(Bruxelles) Le Royaume-Uni entend négocier avec Bruxelles un accord de libre-échange « d’égal à égal » et n’acceptera pas que l’Union européenne contrevienne à sa liberté de fixer ses propres règles, a prévenu lundi le négociateur britannique sur le Brexit, David Frost.

« Il est essentiel pour nous de pouvoir établir des lois qui nous conviennent, de revendiquer le droit que possède tout autre pays non membre de l’UE dans le monde », a affirmé M. Frost lors d’une intervention lundi soir à l’Université libre de Bruxelles (ULB).

« Il ne s’agit pas d’une simple position de négociation qui pourrait changer sous la pression. C’est l’objectif même de l’ensemble du projet », a insisté le négociateur britannique.

Le Royaume-Uni est entré depuis son départ de l’UE, le 1er février, dans une période de transition où il continue d’appliquer les règles européennes jusqu’à la fin de l’année. C’est pendant ces quelques mois que Londres et Bruxelles ont prévu de négocier leur future relation.

Le discours très attendu de M. Frost a eu lieu au moment où les États membres de l’UE élaborent un mandat pour leur propre négociateur, Michel Barnier, fixant leurs objectifs et leurs lignes rouges dans la négociation.

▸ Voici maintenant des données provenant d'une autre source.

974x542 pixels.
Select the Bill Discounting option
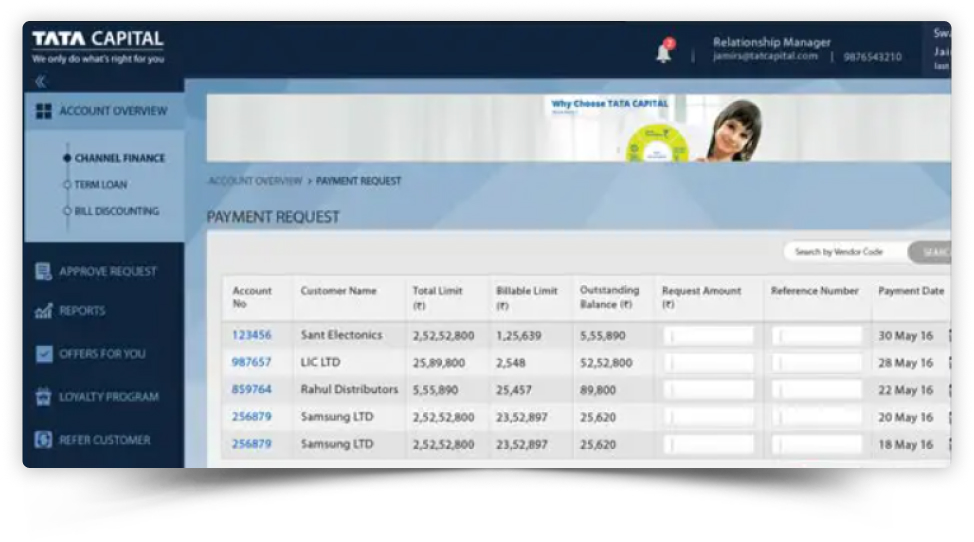click(116, 211)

Les Européens souhaitent que le Royaume-Uni s’engage dans la future relation à respecter les mêmes règles que l’UE, voire à s’y adapter « au fil du temps », dans plusieurs domaines (environnement, concurrence, fiscalité, droit du travail…) afin d’éviter les distorsions de concurrence, en échange d’un accès privilégié au marché européen.

Ces garanties leur semblent indispensables étant donné la proximité géographique et économique du Royaume-Uni.

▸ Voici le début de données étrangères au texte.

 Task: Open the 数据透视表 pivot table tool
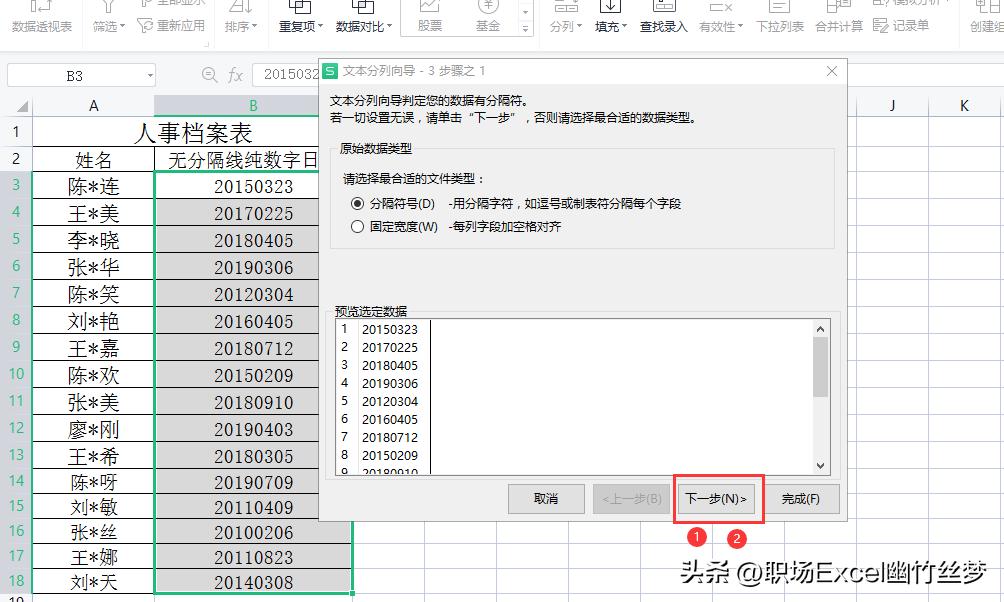tap(41, 20)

L’UE aimerait également que la Cour de justice de l’Union européenne (CJUE) garde le dernier mot pour interpréter le droit de l’Union, en cas de différend entre Londres et Bruxelles.

« Penser que nous pourrions accepter une supervision de l’UE sur des questions dites d’égalité des conditions de concurrence (“level playing field”, NDLR), c’est ne pas comprendre l’intérêt de ce que nous faisons », a commenté M. Frost.

Modèle canadien

« Comment réagiriez-vous si le Royaume-Uni exigeait que, pour se protéger, l’UE s’harmonise de manière dynamique avec nos lois nationales décidées à Westminster et les décisions de nos propres régulateurs et tribunaux ? », a-t-il interrogé.

David Frost estime « parfaitement possible d’avoir des normes élevées, et même des normes similaires ou meilleures que celles qui prévalent dans l’UE ».

Il considère que « la seule façon de progresser est de s’appuyer sur cette approche d’une relation d’égal à égal ».

Rappelant la position du premier ministre Boris Johnson, il a souligné que Londres espérait conclure un accord de libre-échange du même type que ceux récemment négociés par l’UE avec le Canada ou le Japon, c’est-à-dire moins ambitieux que celui proposé par les Européens, mais où les contreparties sont moins élevées.

« Pour fait court, tout ce que nous voulons c’est ce dont bénéficient les autres pays indépendants », a-t-il résumé.

« Si nous ne pouvons pas conclure un accord de libre-échange de type canadien, nous sommes prêts à commercer dans des conditions similaires à celles de l’Australie. Nous comprenons les compromis que cela implique », a-t-il ajouté.

N’ayant pas encore d’accord commercial avec l’Australie, l’UE échange avec elle en suivant les seules règles de l’Organisation mondiale du commerce, ce qui implique notamment des droits de droits parfois élevés, que Londres se dit donc prêt à accepter.

M. Frost a annoncé la publication la semaine prochaine d’un document écrit détaillant la manière dont le Royaume-Uni imagine le futur accord.

Il a rappelé que Londres ne demanderait pas de prolongation de la période de transition – et donc de négociation – au-delà du 31 décembre.

« À ce moment-là, nous recouvrons pleinement notre indépendance politique et économique. Pourquoi voudrions-nous la reporter ? » a-t-il demandé.

Les États membres espèrent de leur côté finaliser mercredi le mandat de négociation de la Commission, en vue d’une adoption le 25 février lors d’une réunion ministérielle. Les négociations entre Londres et Bruxelles devraient commencer début mars.